Mina'a Sultan Qaboos, Muscat's main trading port, is a trading hub between the Persian Gulf, the Indian subcontinent and the Far East with an annual volume of about 1.6 million tons. However, the emergence of the Jebel Ali Free Zone in neighboring Dubai, United Arab Emirates, has made that port the premier maritime trading port of the region with about 44 million tons traded in cargo annually.

Many infrastructural facilities are owned and operated by the government of Oman. Omantel is the major telecommunications organization in Oman and provides local, long-distance and international dialing facilities and operates as the country's only Internet service provider. Recent liberalization of the mobile telephone market has seen the establishment of a second provider, Ooredoo.

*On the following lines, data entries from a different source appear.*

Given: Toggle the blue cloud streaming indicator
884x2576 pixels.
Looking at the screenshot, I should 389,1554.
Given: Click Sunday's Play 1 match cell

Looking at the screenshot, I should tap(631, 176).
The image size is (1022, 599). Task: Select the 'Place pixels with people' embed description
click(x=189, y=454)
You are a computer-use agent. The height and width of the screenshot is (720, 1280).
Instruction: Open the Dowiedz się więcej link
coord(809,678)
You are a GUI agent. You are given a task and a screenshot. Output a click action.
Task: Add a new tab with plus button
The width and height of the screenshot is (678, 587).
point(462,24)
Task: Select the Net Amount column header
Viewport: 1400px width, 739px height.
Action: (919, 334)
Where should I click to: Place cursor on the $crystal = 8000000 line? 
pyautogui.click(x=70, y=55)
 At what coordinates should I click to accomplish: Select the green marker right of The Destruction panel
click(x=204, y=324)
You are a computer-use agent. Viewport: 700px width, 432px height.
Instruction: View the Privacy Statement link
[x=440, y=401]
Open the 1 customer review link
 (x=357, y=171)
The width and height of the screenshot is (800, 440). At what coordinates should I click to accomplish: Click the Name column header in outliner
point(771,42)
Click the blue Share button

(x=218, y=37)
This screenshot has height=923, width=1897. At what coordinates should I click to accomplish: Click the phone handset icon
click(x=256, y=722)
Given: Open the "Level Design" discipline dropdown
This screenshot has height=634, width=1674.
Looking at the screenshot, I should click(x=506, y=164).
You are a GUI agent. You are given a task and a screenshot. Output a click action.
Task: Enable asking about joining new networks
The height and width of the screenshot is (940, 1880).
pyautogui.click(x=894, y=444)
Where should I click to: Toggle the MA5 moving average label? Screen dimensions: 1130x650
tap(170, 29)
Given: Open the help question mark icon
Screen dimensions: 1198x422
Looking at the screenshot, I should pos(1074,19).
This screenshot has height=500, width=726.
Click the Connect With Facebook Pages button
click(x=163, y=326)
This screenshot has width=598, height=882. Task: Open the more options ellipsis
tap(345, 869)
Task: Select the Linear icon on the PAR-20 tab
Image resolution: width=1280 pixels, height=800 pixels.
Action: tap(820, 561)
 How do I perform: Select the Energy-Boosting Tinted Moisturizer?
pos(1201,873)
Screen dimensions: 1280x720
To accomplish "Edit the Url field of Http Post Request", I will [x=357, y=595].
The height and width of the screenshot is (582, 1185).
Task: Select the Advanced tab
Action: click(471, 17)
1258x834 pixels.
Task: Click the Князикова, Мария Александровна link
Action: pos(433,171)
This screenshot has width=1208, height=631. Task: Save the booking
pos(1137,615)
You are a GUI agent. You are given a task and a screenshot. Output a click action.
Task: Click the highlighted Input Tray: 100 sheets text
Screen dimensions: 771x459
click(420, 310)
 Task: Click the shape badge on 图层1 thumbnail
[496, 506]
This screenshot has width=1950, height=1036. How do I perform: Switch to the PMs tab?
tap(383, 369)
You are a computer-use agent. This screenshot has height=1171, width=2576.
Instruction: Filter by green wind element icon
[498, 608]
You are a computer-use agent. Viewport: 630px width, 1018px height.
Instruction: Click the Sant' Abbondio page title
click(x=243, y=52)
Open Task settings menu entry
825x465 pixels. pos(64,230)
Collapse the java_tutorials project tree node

Muscat is home to multibillion-dollar conglomerate CK Industries with their headquarters located in Ruwi. Ajman based Amtek Industries also have a couple of offices around the city. The national airline Oman Air has its head office on the grounds of Muscat International Airport. The private Health Care sector of Muscat, Oman has numerous hospitals and clinics.

==Demographics==
According to the 2003 census conducted by the Oman Ministry of National Economy, the population of Muscat is over 630,000, which included 370,000 males and 260,000 females. Muscat formed the second largest governorate in the country, after Al Batinah, accounting for 27% of the total population of Oman. As of 2003, Omanis constituted 60% of the total population of Muscat, while immigrants accounted for about 40%. The population density of the city was 162.1 per km^{2}.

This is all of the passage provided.